Per dare un’idea della vita che il poeta conduceva a Marina, riportiamo uno stralcio del giornale “La Tribuna” che nel luglio del 1904 scriveva:

“D’Annunzio, che già cantò nelle sue Laudi questa piccola plaga ridente, l’ha prescelta quest’anno per passarvi quattro mesi. Egli vi studia e vi scrive con alacrità fenomenale, trovando il tempo e il modo di rinfrescare il suo spirito con lunghe passeggiate mattutine, immersioni nel fresco Tirreno, gite in barca, e dedicando qualche ora del giorno alla pesca con la bilancia, in una capanna posta alla foce del fiume”35.

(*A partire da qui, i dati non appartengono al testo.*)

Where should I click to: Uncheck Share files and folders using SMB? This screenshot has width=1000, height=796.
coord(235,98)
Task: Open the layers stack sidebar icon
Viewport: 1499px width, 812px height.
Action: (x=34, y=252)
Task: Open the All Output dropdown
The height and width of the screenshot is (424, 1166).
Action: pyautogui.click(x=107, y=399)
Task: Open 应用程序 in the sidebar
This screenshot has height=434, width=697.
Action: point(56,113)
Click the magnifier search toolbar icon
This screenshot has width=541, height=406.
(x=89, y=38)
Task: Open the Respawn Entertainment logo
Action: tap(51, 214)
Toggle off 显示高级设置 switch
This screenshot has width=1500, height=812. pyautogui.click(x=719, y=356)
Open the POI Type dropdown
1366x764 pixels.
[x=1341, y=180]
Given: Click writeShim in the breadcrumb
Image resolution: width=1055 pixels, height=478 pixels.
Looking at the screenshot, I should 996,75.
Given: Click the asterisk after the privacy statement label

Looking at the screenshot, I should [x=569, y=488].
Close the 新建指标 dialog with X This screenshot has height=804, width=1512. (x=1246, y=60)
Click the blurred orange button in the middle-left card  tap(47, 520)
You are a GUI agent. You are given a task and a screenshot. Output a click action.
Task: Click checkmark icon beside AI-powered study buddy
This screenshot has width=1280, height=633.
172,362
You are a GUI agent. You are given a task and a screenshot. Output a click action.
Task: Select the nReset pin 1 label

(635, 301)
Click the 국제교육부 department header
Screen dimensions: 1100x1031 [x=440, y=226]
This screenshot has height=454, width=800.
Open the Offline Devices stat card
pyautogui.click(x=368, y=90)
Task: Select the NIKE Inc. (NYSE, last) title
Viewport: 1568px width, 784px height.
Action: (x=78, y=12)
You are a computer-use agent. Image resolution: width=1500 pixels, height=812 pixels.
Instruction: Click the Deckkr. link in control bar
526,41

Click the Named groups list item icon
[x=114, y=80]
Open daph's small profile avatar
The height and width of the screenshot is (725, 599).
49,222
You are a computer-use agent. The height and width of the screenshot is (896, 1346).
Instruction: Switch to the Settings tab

Al contrario di quanto riportato nell’articolo, il poetà si trattenne molto di più a Marina, abbiamo sue notizie e della Rudinì, ancora nell’estate del 1905, periodo stressante per D’Annunzio per le condizioni di salute precaria dellaDi Rudinì; ma da questa data in poi sono rare le notizie del poeta a Marina; infatti tranne qualche rara incursione per lavorare in completa pace nella “Casa Rossa”, D’Annunzio lascerà per sempre Marina, molto diversa oramai da quel posto solitario che tanto aveva amato e che tana ispirazione gli aveva trasmesso, anche se fervida rimane l’immagine di quei luoghi fotografati nelle sue poesie.